Protests greet Olympic torch

Many Brazilians angry about Games’ cost, impact

By Dom Phillips, The Washington Post
Published: August 3, 2016, 8:56pm

RIO DE JANEIRO — The Olympic torch faced at least three different protests as it neared Rio, a South Korean cyclist was knocked of his bike by a car, and a bomb scare closed a new tram station. As Rio counts down to its Olympic opening ceremony, Tuesday’s dramas were all transport-related.

The Olympic torch spent the day on the other side of the Guanabara Bay from Rio and hit protests in at least three of them.

In Itaborai, a gritty, outlying town, construction of a huge oil refinery project has been mothballed after investigators discovered bribery was involved in contracts — leaving many residents unemployed. Demonstrators carried a banner reading: “While the torch passes lit in Itaborai, jobs, health and education are put out.”

In nearby Sao Goncalo, protesters held up the torch’s progress and forced police to change its route, local media reported. A video posted to YouTube showed a group of a hundred or so demonstrators chanting threats to put out the torch while holding a banner emblazoned with the Olympic rings and the phrase “exclusion games.” Exasperated police stood by.

Rio’s tabloid Extra reported that National Force agents had to cancel a torch ceremony in the town and move participants to the vicinity of a nearby police station so the Olympic flame’s journey could continue.

As the torch moved closer to Rio it was met by a third protest in Niteroi, a more affluent town with views across the bay to the host city. The Folha de S. Paulo newspaper reported that riot police used tear gas to disperse about 200 protesters and arrested two people.

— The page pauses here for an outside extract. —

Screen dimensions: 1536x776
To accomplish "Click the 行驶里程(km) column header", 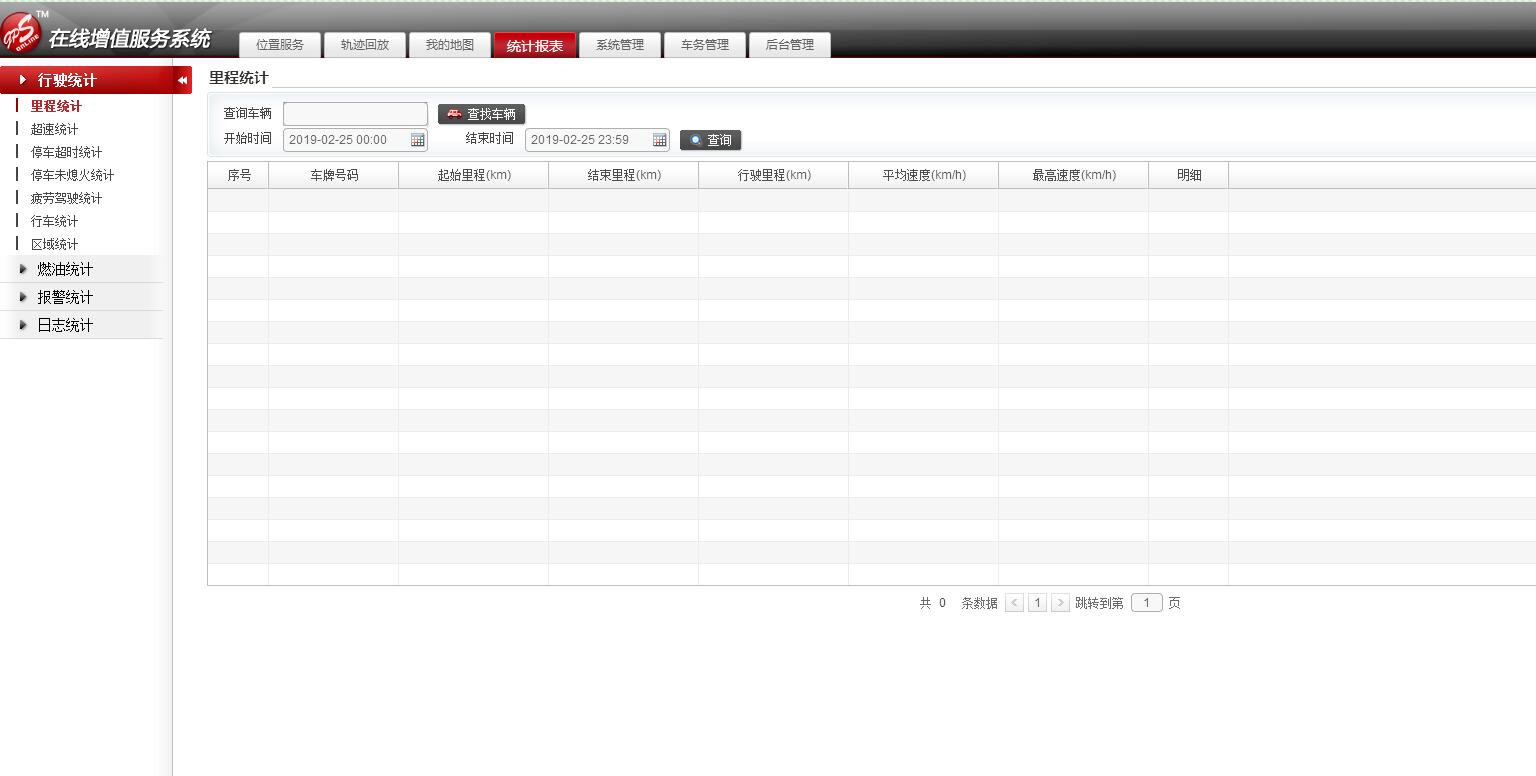I will 774,175.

The torch’s journey has been beset by problems as it traveled around Brazil, including attempts to put it out with fire extinguishers. In the seaside town of Angra dos Reis last week, protesters appeared to succeed in putting out the torch in a protest that police met with tear gas and rubber bullets.

The torch was due to sail across the Guanabara Bay to Rio on Wednesday morning before spending two days circulating the city. It will dock at a Naval School in Rio’s renovated port area.